SOURCE DOCUMENT
● ● ● ● ●

I hate this too, but if you think about it, it's not so much a fault of the "system", but rather of the adventures design.

So many times I've replaced all the miserable useless treasures scattered throughout an adventure with LESS but BETTER items of the same value. I don't understand why the designers keep scattering longswords +1 or ring of protection +1 or cloak of resistance +1 in lots of places...
 

Why do YOU want a new edition?

I want them to fix:
- spellcasting for multiclassed characters,
- the expected accumulation of lots of boring magic items, especially buff items, and
- wizards who want to rest for 23 hours and 45 minutes out of every game day.

Fix those, and the game's golden.
 

Li Shenron said:
I hate this too, but if you think about it, it's not so much a fault of the "system", but rather of the adventures design.

It's the fault of the core rules, where the DMG tells us how many gp worth of magic items a character should have at a given level.


On a related note, I've just been sorting through an old pile of notes from my last 2nd edition campaign, and I'm amused by how few permanent magic items the characters possess:

6th level wizard: ring of invisibility, ring of shooting stars
7th level fighter: +2 bastard sword, +2 shield, continual-light-on-a-stick
7th level cleric: +2 returning hammer, +2 shield
7th level wizard: +2 and +3 daggers; bracers of AC 4; ring of shocking grasp; ring of jumping
7th level cleric: +1 plate mail, +2 spear, longsword +1 (+4 vs. undead), helm of underwater action
5th level barbarian: +2 short sword (she's an enlightened 1st ed barbarian, but she did once smash a talking sword)

It's also worth noting that by 3.x experience rules, these'd easily be 20th level characters. They gained levels slowwww .
 

Riley said:
It's the fault of the core rules, where the DMG tells us how many gp worth of magic items a character should have at a given level.

Why do you think this translates immediately to having ten +1 rings of protection? :uhoh: It could easily mean bigger items in lesser number...

And by the way... the 4e (and 5e and 6e...) DMG will always tell us how many gp worth of magic items a character should have at a given level. ;) There is no going back, because going back would mean "let the DM always decide" and that's definitely not the direction the game is taking.

● ● ● ● ●

EXTRACTED DATA
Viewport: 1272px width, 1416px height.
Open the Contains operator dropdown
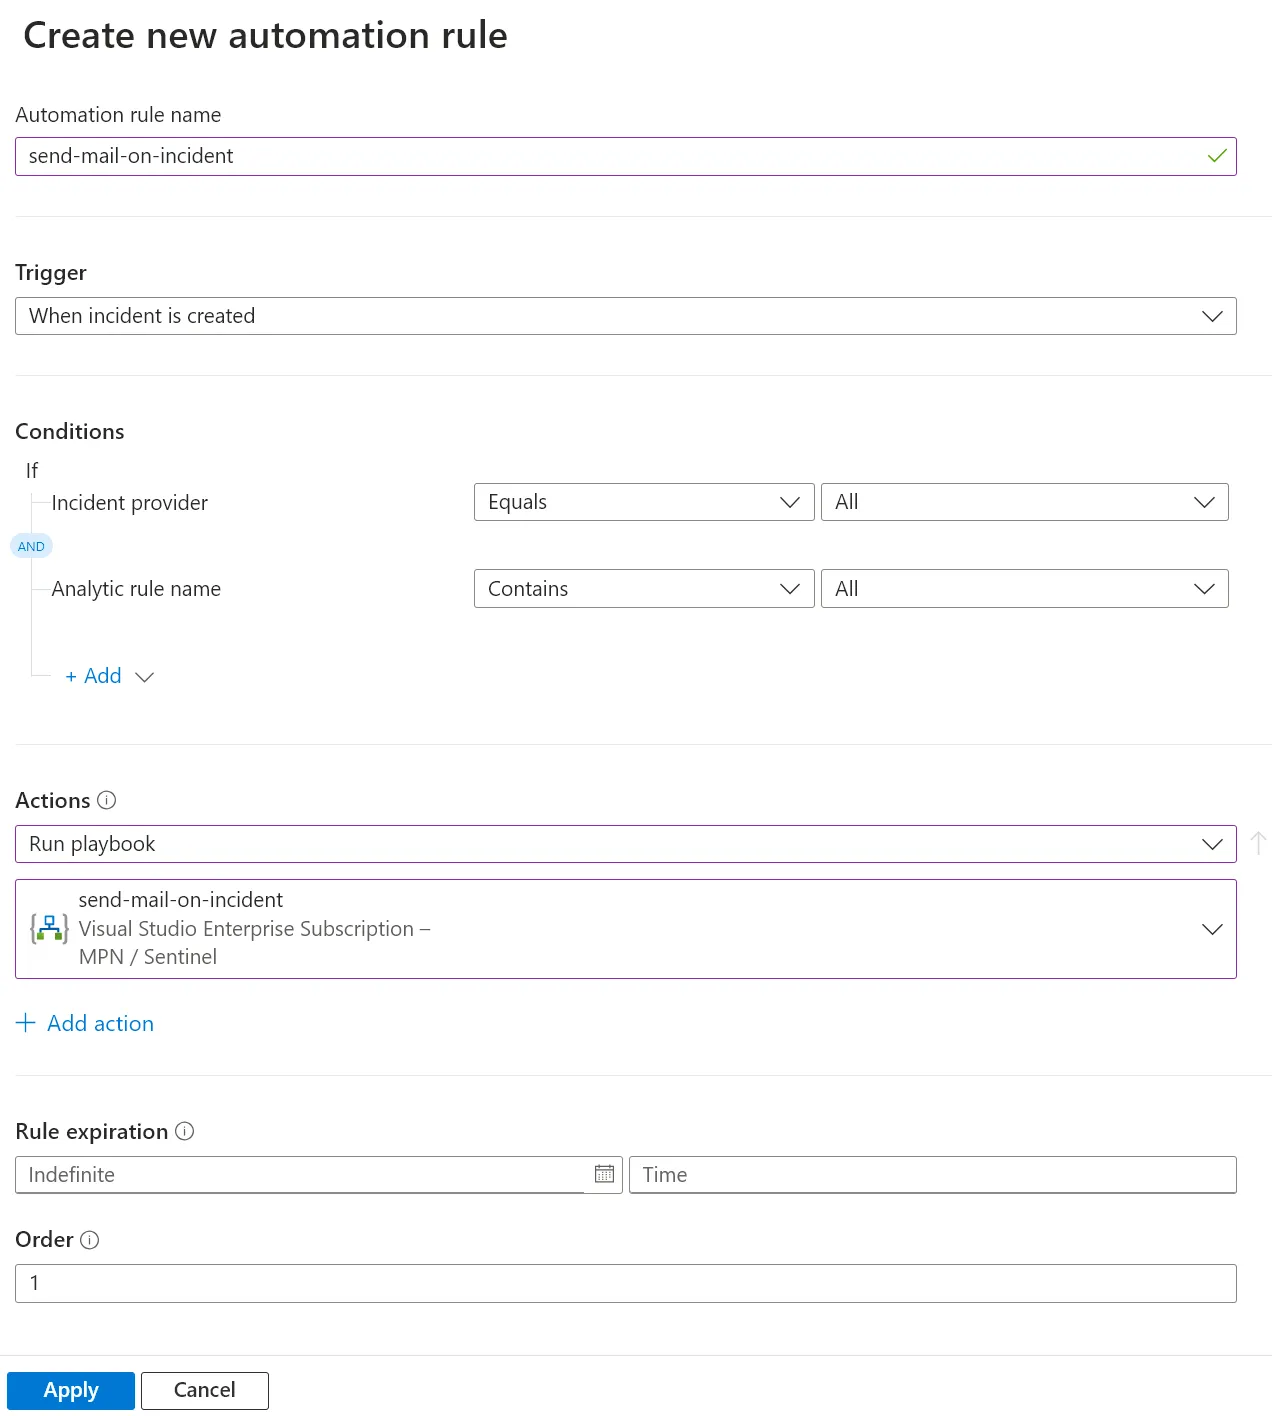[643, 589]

● ● ● ● ●

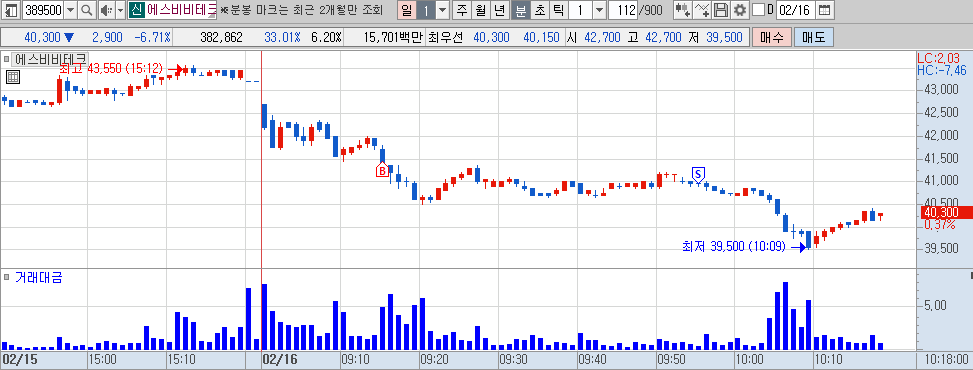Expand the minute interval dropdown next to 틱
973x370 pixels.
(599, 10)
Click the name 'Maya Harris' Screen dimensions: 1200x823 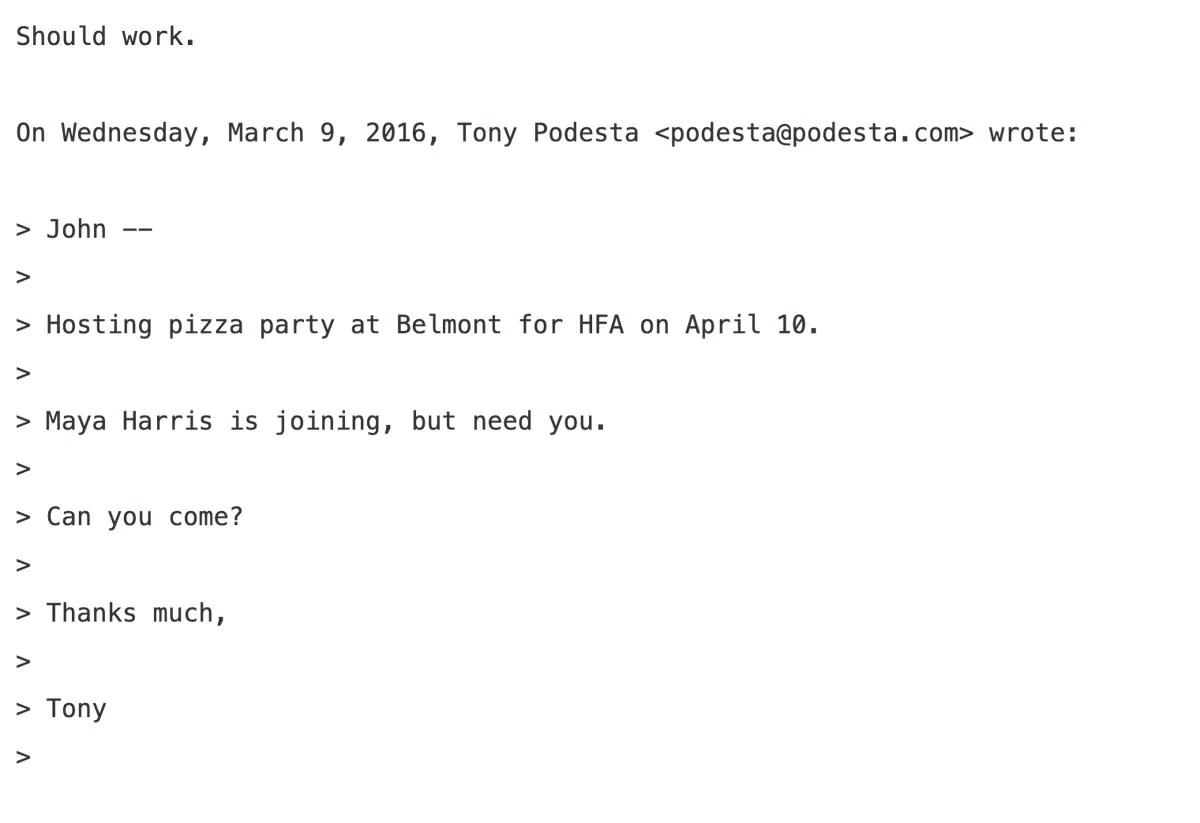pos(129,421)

● ● ● ● ●

JOBS
1. In the forum discussion about magic items, rewrite the passage starting at "So many times" and ending at "a new edition?", swapping "designers" for "publishers".
2. Answer these questions using the forum discussion about magic items:
(a) What level is the barbarian in the notes from the 2nd edition campaign?
(b) For how long do wizards want to rest out of every game day, according to the list of things to fix?
(c) What does the DMG tell us, according to the post blaming the core rules?
3. Decide whether each statement agrees with the forum discussion about magic items, and quote the words that settle it:
(a) The 7th level fighter owned a +2 bastard sword.
(b) The barbarian once smashed a talking sword.
(c) By 3.x experience rules, the characters in the old notes would be about 10th level.

EXPECTED RESULTS
1.
So many times I've replaced all the miserable useless treasures scattered throughout an adventure with LESS but BETTER items of the same value. I don't understand why the publishers keep scattering longswords +1 or ring of protection +1 or cloak of resistance +1 in lots of places...
 

Why do YOU want a new edition?

2.
(a) 5th level.
(b) 23 hours and 45 minutes.
(c) How many gp worth of magic items a character should have at a given level.

3.
(a) Yes: "7th level fighter: +2 bastard sword"
(b) Yes: "she did once smash a talking sword"
(c) No: "by 3.x experience rules, these'd easily be 20th level characters"